#### [課題文]
BABY JOB 上野公嗣×白河桃子対談 なぜ保育所は「使用済みオムツ」を持ち帰らせるのか?(後編)
保育所から「オムツの持ち帰り」をなくすための活動
白河 今はどのような活動をされていらっしゃるのでしょうか。
上野 「保育所からの使用済み紙オムツの持ち帰りをなくしてほしい」というお母さんたちの署名を集める活動をしています。また、クラウドファンディングで「一緒に賛同してもらえませんか」という呼びかけを行って無事応援資金が集まったので、意見広告を行う予定です。
ママパパを救え!保育園から使用済み紙おむつの持ち帰りをなくすプロジェクト
白河 具体的に公立の園でオムツ持ち帰りをなくす場合に、どのような方法があるのでしょうか。例えば保護者がお金を払うところもあると思います。
上野 おっしゃっていただいたように保護者がオムツの廃棄費用を負担して、解決するという手段が考えられます。あとは行政の中で予算を捻出して解決するという策です。
白河 オムツがたくさん必要な0歳児のいる保育所だと、月にどのぐらいの見積もりになりますか?
上野 行政が委託しているごみ回収業者によってだいぶ違うとは思います。私達が運営している0~2歳児19人くらいの保育所では、費用負担で月1万円に満たないくらいです。また、これはオムツだけではなくて、調理で出るゴミも含めてトータルの費用ということになります。
ゴミの回収費用は自治体によって結構差があります。大阪市内は5000円のところもありますし、神奈川県相模原市は比較的高くて1万5000円です。平均すると大体1万円くらいになります。
白河 保護者が負担すると言ってもそんなに大きな金額ではないということですね。もちろん、いろいろなご家庭があるので「1か月に500円でもつらい」という方もいらっしゃるとは思います。行政が負担することもできるかもしれません。問題の根底にあるのは何だと思われますか?
上野 私たちが各自治体に電話で「なぜオムツの持ち帰りをさせているんですか?」と聞くと、「排泄物から子どもの健康チェックをしてほしいから」という理由でした。
白河 排泄物の色や形を見てチェックしてほしいということですか?やっている保護者はいるのでしょうか?

#### [提供データ]
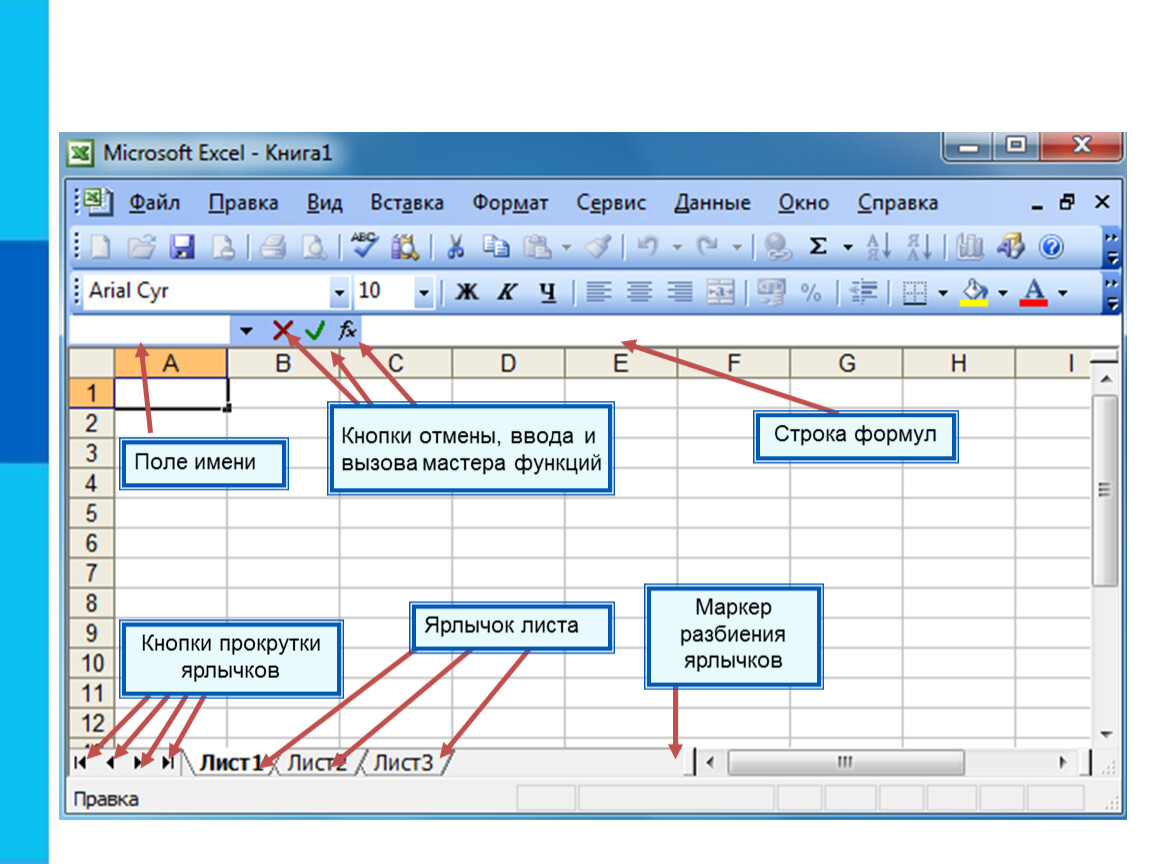The width and height of the screenshot is (1150, 864).
Task: Click the Insert Function fx button
Action: (347, 331)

#### [取り組む課題]
保育所のオムツ持ち帰りをめぐる対談で、自治体が使用済みオムツを持ち帰らせている理由は何だと説明されていますか。

#### [解答]
排泄物から子どもの健康チェックをしてほしいから、という理由です。